Haro sur les chômeurs !

Fillon et Macron n’ont rien d’autre à offrir qu’un accroissement des sanctions.

Sabina Issehnane  • 29 mars 2017 abonnés
Haro sur les chômeurs !
© photo : PHILIPPE HUGUEN / AFP

François Fillon a déclaré souhaiter la mise en place d’une allocation permettant aux chômeurs qui retravaillent de ne pas « perdre le bénéfice de [leurs] aides », de sorte à les inciter à reprendre un emploi. Ce mythe de l’existence d’une « trappe à chômage » a la vie dure. Comme si le travail ne représentait qu’une rémunération… Comment, alors, expliquer que les études menées sur les bénéficiaires de prestations sociales montrent que nombre d’entre eux reprennent un emploi même si celui-ci n’améliore pas leur situation financière ?

Pourtant, il existe déjà des possibilités de cumuler des prestations sociales avec des revenus d’activité. L’indemnisation du chômage rend possible ce cumul de manière dérogatoire (dispositif « activité réduite ») depuis le début des années 1960. Il a été étendu au début des années 1980 avec la forte croissance des formes particulières d’emploi. Depuis, les règles permettant ce cumul se sont encore assouplies. La majorité des allocataires de l’assurance chômage ont ainsi exercé au moins une fois une activité réduite. Et les demandeurs d’emploi qui sont dans ce cas sont ceux qui ont le plus augmenté depuis le milieu des années 1990 : leur nombre a été multiplié par trois. Pour ceux qui sont exclus du système d’indemnisation du chômage (la moitié des demandeurs d’emploi), il reste pour certains la possibilité d’un cumul avec la prime d’activité. Laquelle a remplacé le RSA activité, même si force est de constater que plus des deux tiers des personnes éligibles à cette prestation n’en ont pas bénéficié. Tous ces dispositifs s’appuient sur l’idée contestable que les prestations sociales décourageraient la reprise d’un emploi. Il faudrait alors inciter financièrement les personnes privées d’emploi à reprendre une activité, même à temps réduit ou faiblement rémunérée. Dans la réalité, ce cumul permet le plus souvent aux bénéficiaires de subvenir à leurs besoins primaires.
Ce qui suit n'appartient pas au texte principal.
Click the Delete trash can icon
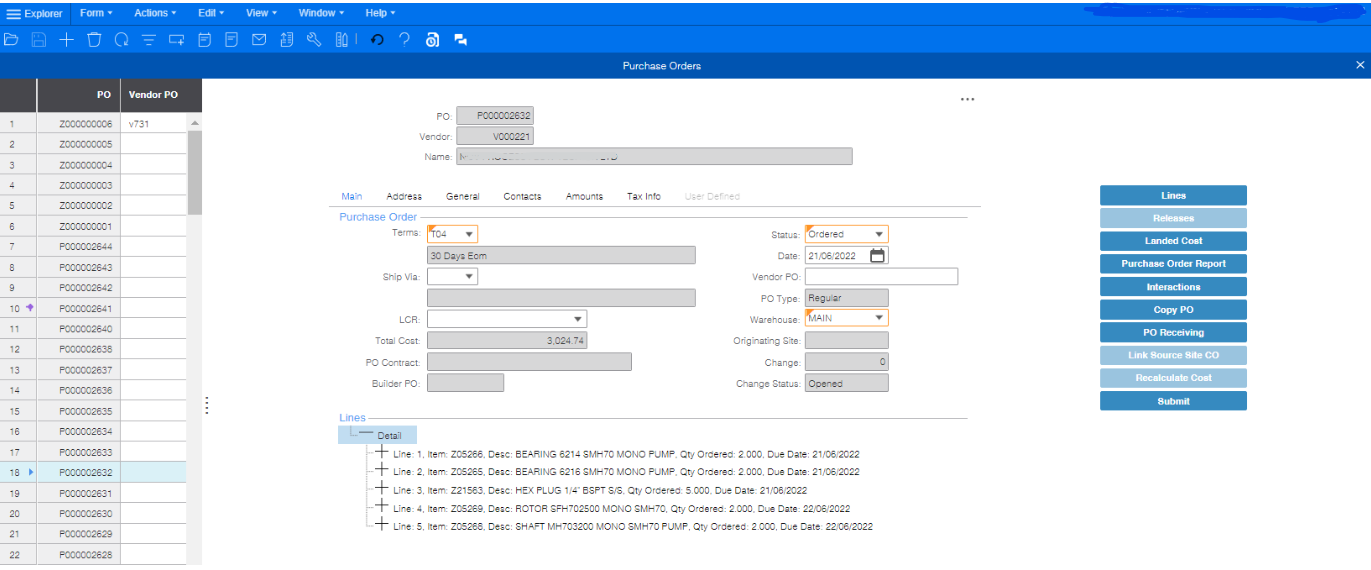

Le rapport de Jacqueline Farache [1] montre à quel point le passage par la case chômage entraîne de multiples souffrances pour les individus et leur famille. Car, ce que souhaitent les chômeurs, ce n’est rien d’autre qu’un emploi stable qui leur permette de vivre décemment ! Or, les candidats Fillon et Macron n’ont rien d’autre à leur offrir qu’un accroissement des sanctions, les considérant comme responsables de leur situation, occultant la conjoncture. François Fillon va jusqu’à réclamer la dégressivité des allocations, comme si cette mesure n’avait jamais existé, et sans résultats probants. Elle a déjà été appliquée de 1992 à 2001, avec des conséquences désastreuses en termes de couverture santé des demandeurs d’emploi et d’augmentation de la pauvreté.

Pire, au lendemain de la négociation sur l’assurance chômage, le patronat vient d’obtenir une nouvelle victoire : l’âge à partir duquel les seniors pouvaient obtenir une indemnisation allant jusqu’à 36 mois sera repoussé. Pourtant, les 50 ans et plus passent presque deux fois plus de temps au chômage que les autres…

[1] « L’impact du chômage sur les personnes et leur entourage : mieux prévenir et accompagner », Jacqueline Farache, CESE (mai 2016).

Sabina Issehnane Maître de conférences à Rennes-II

Chaque semaine, nous donnons la parole à des économistes hétérodoxes dont nous partageons les constats… et les combats. Parce que, croyez-le ou non, d’autres politiques économiques sont possibles.